The thermal conductive gel demonstrated the lowest CO concentration increase and the highest flue gas temperature. This can be attributed to its high thermal conductivity, which facilitates rapid heat dissipation from localized hot spots. By homogenizing the temperature distribution within the battery, it reduces localized overheating that drives incomplete combustion (a primary source of CO). However, its viscoelastic nature allows partial retention of internal pressure, leading to delayed electrolyte ejection and prolonged high-temperature reactions, thereby increasing flue gas temperature.

Aerogel felt, despite its ultra-low thermal conductivity (0.021 W/m·K), paradoxically produced the highest CO concentration (3,658 ppm). We propose two mechanisms: (1) Thermal Insulation Effect: The aerogel's insulating properties prolong the battery's internal heat retention, delaying venting and extending the duration of incomplete organic solvent decomposition (e.g., EC/DMC electrolytes), which preferentially generates CO over CO₂ under oxygen-limited conditions. (2) Structural Degradation: Post-TR imaging reveals porous channels, which may trap combustion intermediates and promote CO formation through heterogeneous reactions.

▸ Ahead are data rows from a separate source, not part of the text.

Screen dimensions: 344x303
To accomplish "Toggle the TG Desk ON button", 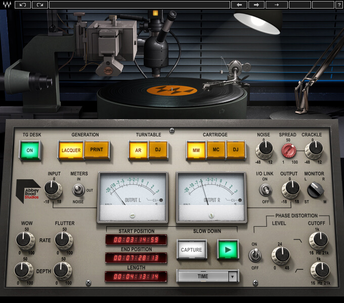I will 29,150.
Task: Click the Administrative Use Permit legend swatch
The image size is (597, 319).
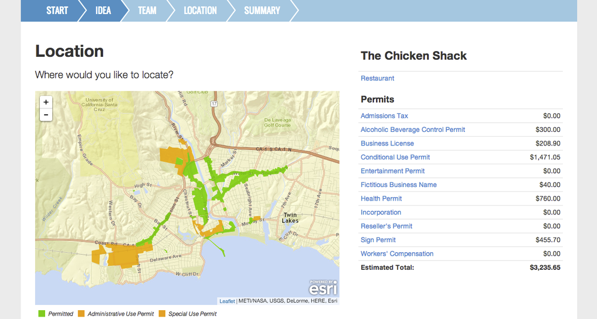Action: (x=81, y=314)
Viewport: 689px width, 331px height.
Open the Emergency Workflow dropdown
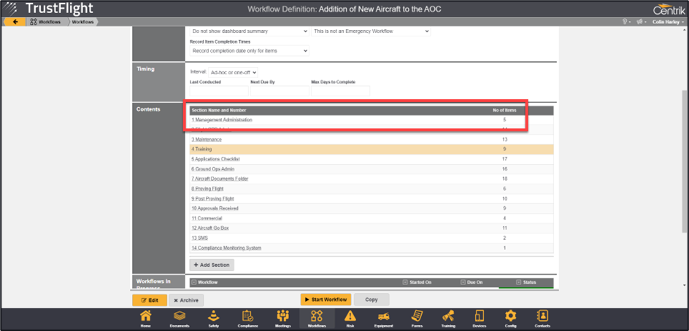pyautogui.click(x=370, y=32)
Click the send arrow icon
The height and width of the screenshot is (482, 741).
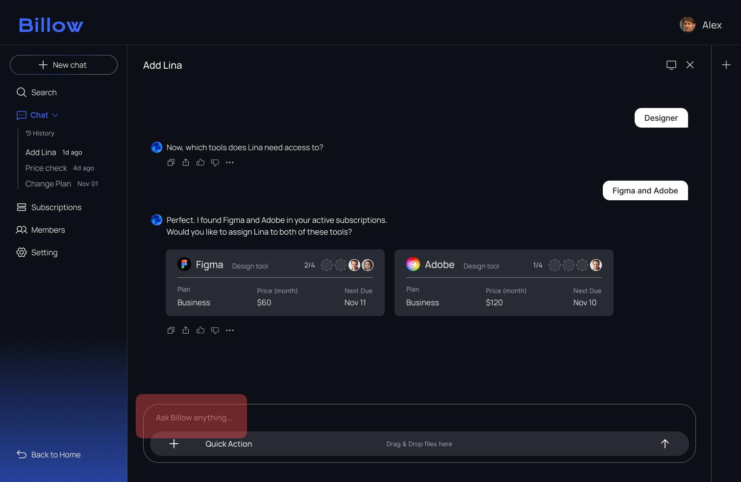[665, 444]

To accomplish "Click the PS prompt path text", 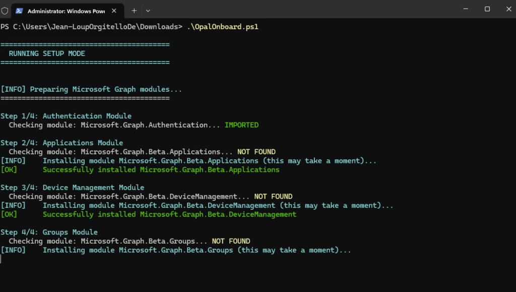I will click(x=91, y=27).
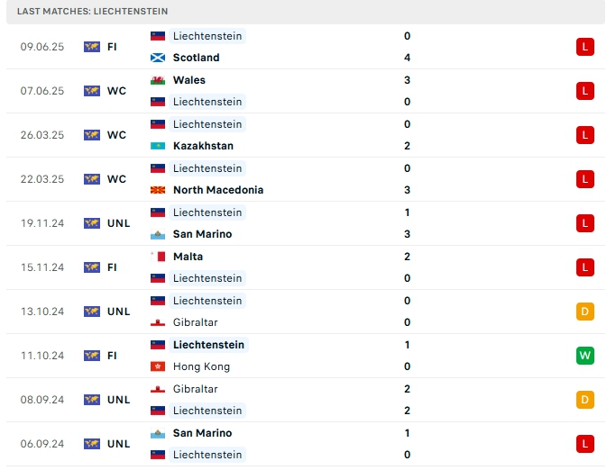The width and height of the screenshot is (616, 470).
Task: Click the world map icon beside 09.06.25
Action: pyautogui.click(x=92, y=47)
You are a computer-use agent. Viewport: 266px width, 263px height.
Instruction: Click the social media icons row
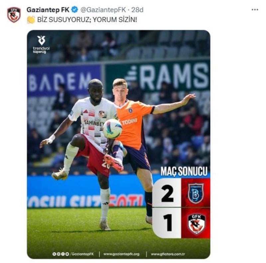61,254
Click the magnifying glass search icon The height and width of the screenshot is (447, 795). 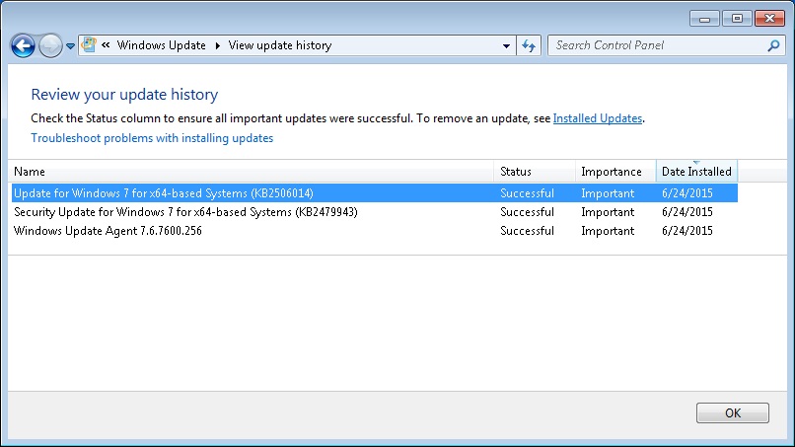coord(773,45)
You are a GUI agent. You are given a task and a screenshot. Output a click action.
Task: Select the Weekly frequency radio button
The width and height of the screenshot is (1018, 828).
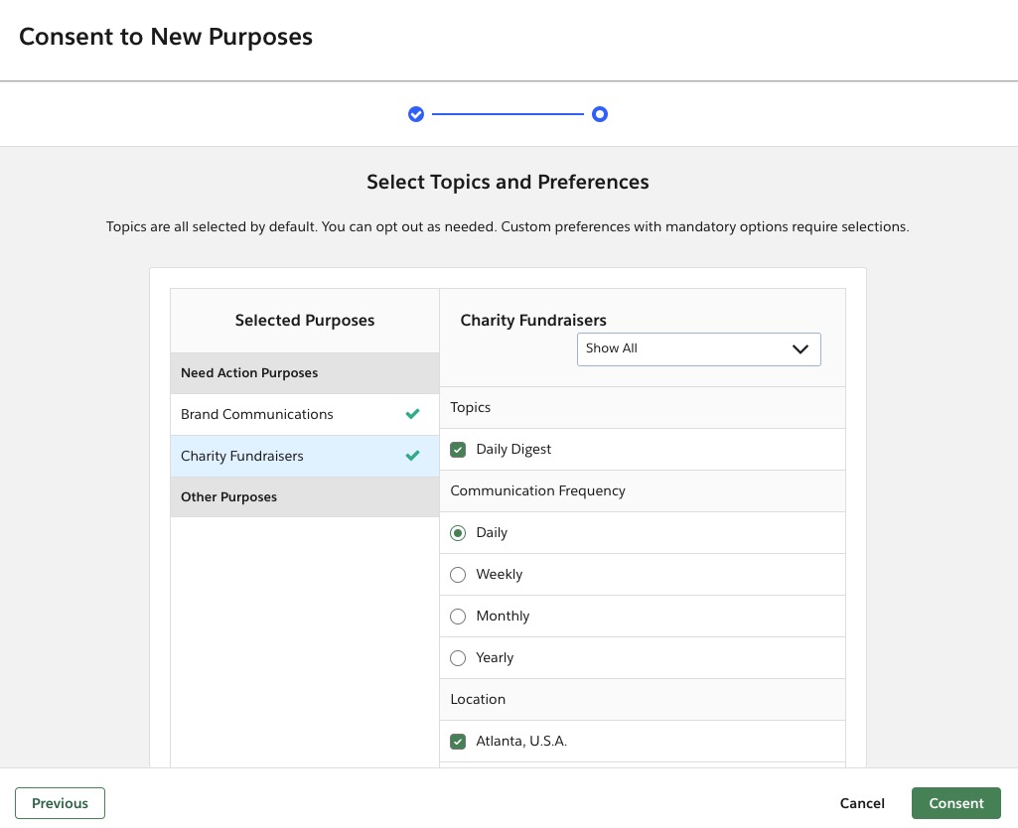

Interestingly, an increase in CO concentration does not necessarily correlate with a rise in flue gas temperature. Except the battery wrapped in thermal conductive gel, other batteries exhibited a decrease in flue gas temperature during TR. The elevated CO concentration indicates a more stable release of flue gas, which correlates with fewer ejections of high-temperature sparks. Such spark ejections typically elevate the overall flue gas temperature. In contrast, the battery wrapped in thermal conductive gel experienced more vigorous ejection of internal separators and electrolyte, resulting in a decrease in CO concentration but an increase in flue gas temperature. Moreover, after the conclusion of TR, the ambient temperature was generally higher than it had been before the sharp increase in flue gas temperature.

Comparison of mass changes and visual changes in batteries and materials before and after thermal runaway

Figure 5 illustrates the absolute mass changes of unwrapped and various wrapped 21700 batteries during the TR process. Compared to the mass change of the unwrapped battery, those wrapped in aerogel and thermal conductive gel exhibited a lower overall mass loss. In contrast, batteries wrapped in PCM-1 and PCM-2 experienced greater mass losses. The reduced ejection of electrolytes and sparks from the aerogel, thermal conductive gel, and phase change material-wrapped batteries resulted in lower mass loss compared to the unwrapped battery.

Figure 5. 

Mass changes during thermal runaway.

Figure 6 presents the variation in mass loss rates based on the observed mass changes of the different wrapped batteries. The maximum mass loss rates for the batteries under different wrapping conditions ranged from 20.1 to 68.5 g/s, with the sequence being: unwrapped battery > thermal conductive gel > PCM-1 > PCM-2 > aerogel. This indicates that the choice of wrapping material significantly influences the mass loss dynamics during TR, with aerogel providing the most effective protection. While the current calculation focuses on battery mass loss, future studies will include control experiments with wraps alone to isolate their thermal decomposition effects.

Figure 6. 

Mass loss rate changes during thermal runaway.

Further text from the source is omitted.